Today's post is from David W. Moore, author of The Opinion Makers: An Insider Exposes the Truth Behind the Polls (out in hardcover now, paperback with a new afterword available this fall). Moore is a senior fellow of the Carsey Institute at the University of New Hampshire, and he is a former senior editor of the Gallup Poll, where he worked for thirteen years. He frequently contributes to Huffington Post, and blogs at SkepticalPollster.com, where this post also appeared.
A recent series of polls brings to mind a bobblehead doll, whose head wags from side to side and from front to back in a random fashion. That disconnected movement seems to be a visual representation of what the polls have been saying about the general public and its views of President Obama's efforts to reform the health care system.

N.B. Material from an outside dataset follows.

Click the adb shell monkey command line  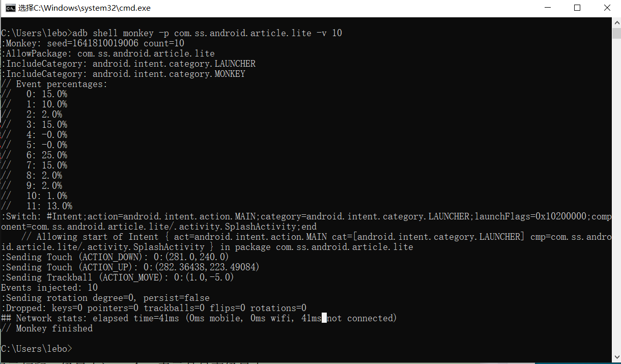click(x=172, y=33)
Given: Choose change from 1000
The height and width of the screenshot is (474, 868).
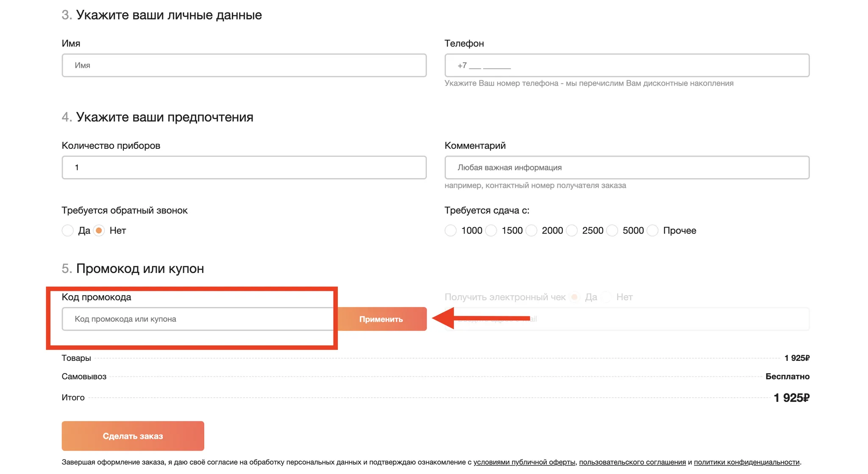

Before the president's nationally televised speech to a joint session of Congress earlier this month, for example, several polls announced that either a majority or plurality of Americans disapproved of the president's performance on health care. They didn't tell us if the people were dissatisfied because he was trying to do too much, or because he wasn't trying to do enough. All we got was the dismal information about how the public felt let down by the president.
Then, on the Friday after Obama's speech, a CBS poll declared that the public had rallied in favor of the president. A majority of the public now approved of his handling of health care by a 14-point margin, compared to a week earlier when a plurality disapproved by a 7-point margin. That represented a 21-point swing in opinion, which is no mean feat for one speech. (For all poll results, see pollingreport.com.)